# Pigeons in an aviary?



## maine123 (Sep 21, 2007)

What breed of pigeons do well in a pigeon aviary? Like an aviary that has a few nesting boxes in it. What do you do in the winter? Will the pigeons do just fine in a nesting box?


----------



## John_D (Jan 24, 2002)

Hi,

Depends somewhat if you were thinking fancy pigeons or homing or 'everyday' pigeons. I'm not sure how winter-hardy all the fancy breeds are without supplementary heating. Sure some on here will know. But pigeons generally are fine in an aviary if they have plenty of flying space and accomodations.

We have an aviary full of rescued pigeons, ferals and unwanted ex-racers. Some are flightless, some have had illnesses or have other disabilities and would not last long outside.

We have a 42 feet long aviary with a good sheltered area at each end (one is quite a large shed), with more than enough next boxes to go round. Most of the pigeons are paired up, so we replace eggs with plastic ones. They also have plenty of places to perch, as well as using the spare nest boxes. Some hold onto the same nest box forever and defend against all comers, others like to move around from one to another. A few contrary pairs will nest in the closed areas on the floor 

I don't know if your handle is any clue to your location, but if you get very cold winters I'd certainly suggest that you'd want a fully sheltered section with the nest boxes inside it. 


Our shelters are open where they meet the flight sections, but could be closed off if necessary (but we don't really get very severe winters in our part of the UK). 

They do like to have a few V-perches and ours also have a choice of long flat perches or tree branches across and at points around the aviary.

Guess what they have and how many birds will just depend on what space you can give them.

John


----------



## maine123 (Sep 21, 2007)

Would you keep them out of the aviary for a few days so they nest in the boxes not on the floor in the aviary?


----------



## John_D (Jan 24, 2002)

I would not think you would need to stop them being in the flight pen, as pigeons normally prefer to nest in a box or otherwise under cover anyway. Their wild ancestors would have been nesting in caves and on sheltered ledges.

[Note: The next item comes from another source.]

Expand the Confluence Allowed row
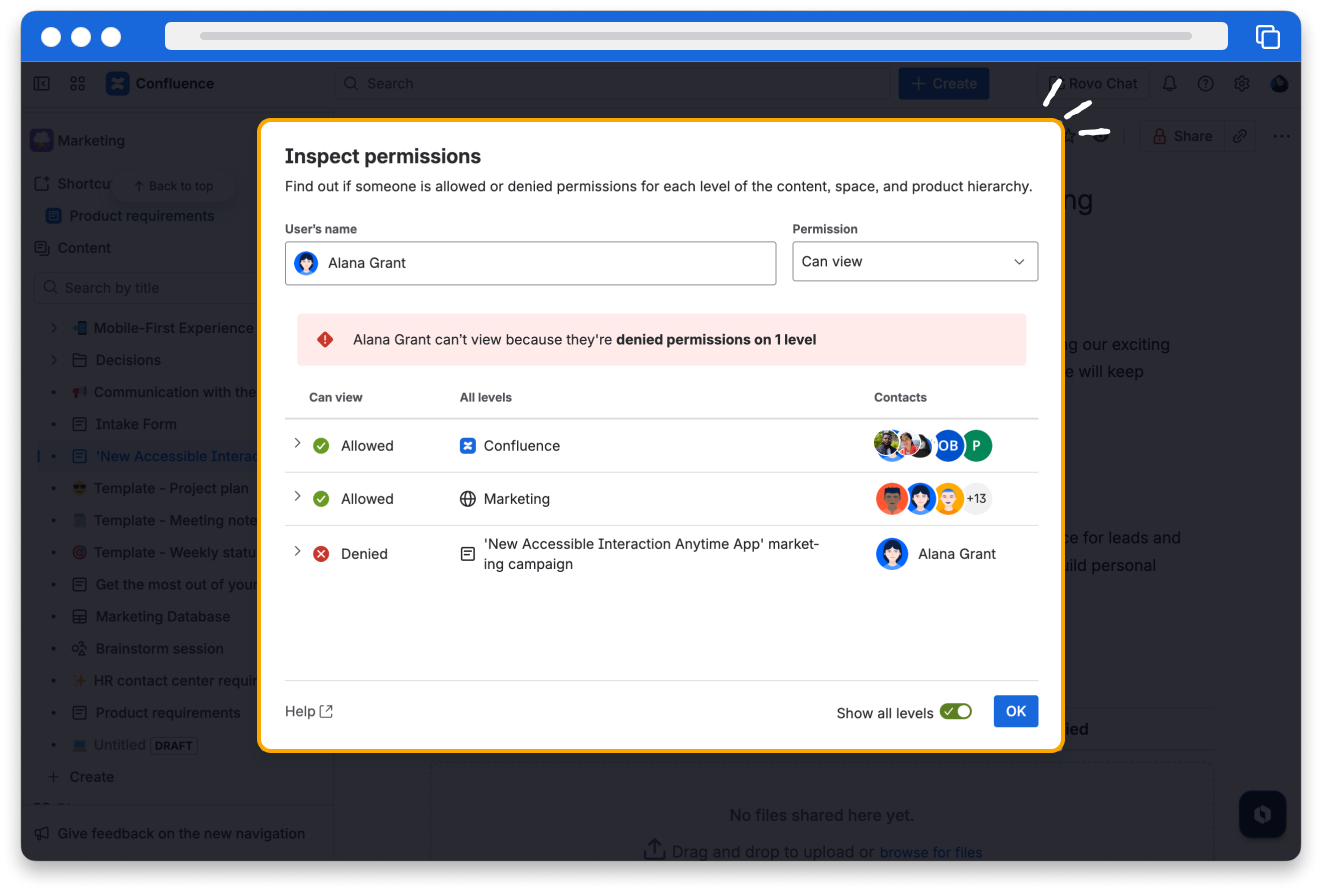Screen dimensions: 1322x892 point(297,443)
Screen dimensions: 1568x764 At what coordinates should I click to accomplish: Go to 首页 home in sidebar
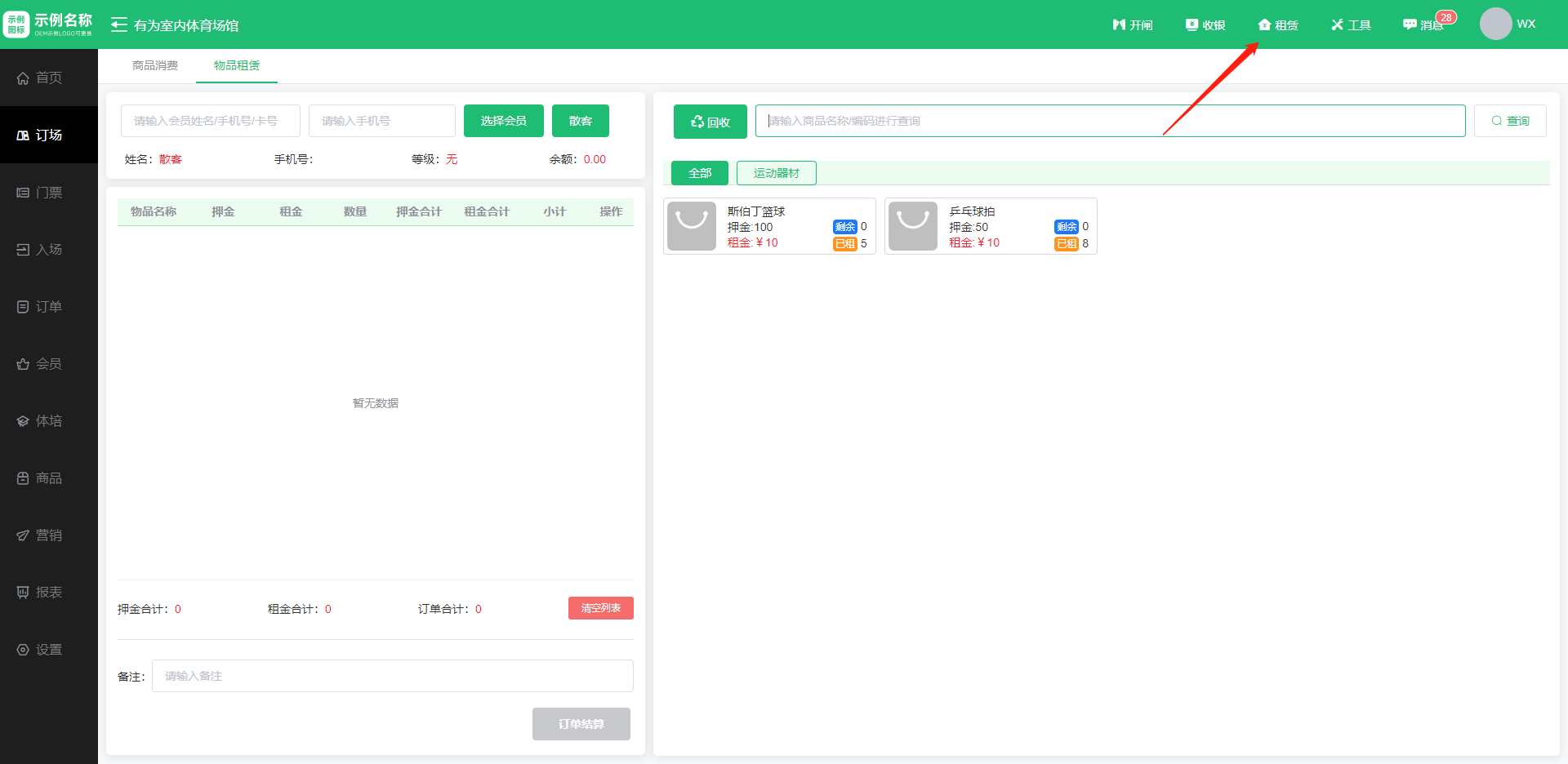coord(49,78)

Ours have free choice what they do ... we try to make it as natural as possible for them. But, they don't actually nest in the flight sections, only inside the shelters where the boxes are - it's just that a few nest on the floor of the shelters instead of in the boxes. Of course, some have disabled wings, or have paired with birds who cannot fly, so they are special cases. 

John


----------



## kippermom (Jan 11, 2006)

My "aviary" is 8' wide, 16 ' long and 10' high. One half the length is fully enclosed walls with 16 nest boxes attached to the enclosed end wall. The roof is fully covered, with sky lights at the wire walled end. Rafters and horizontal wall studs for perches. I keep all sorts of rescues, homers and racers, a fan tail and one flightless in there 24/7, 12 months a year..but this is So. Cal. Just remember pigeons do fine in snow conditions too, if they are otherwise healthy. And in a community like this, the egg replacement regimen is VERY important.  Some will nest on the floor, but since I replace the eggs anyway, I let them do what they want.


----------



## lil_jess (May 2, 2006)

I think any kinds of pigeon will do good in the aviaries...But I would recommend Indian Fantail...As they stand out the best in the aviaries with others kinds of birds...Just my thought...


----------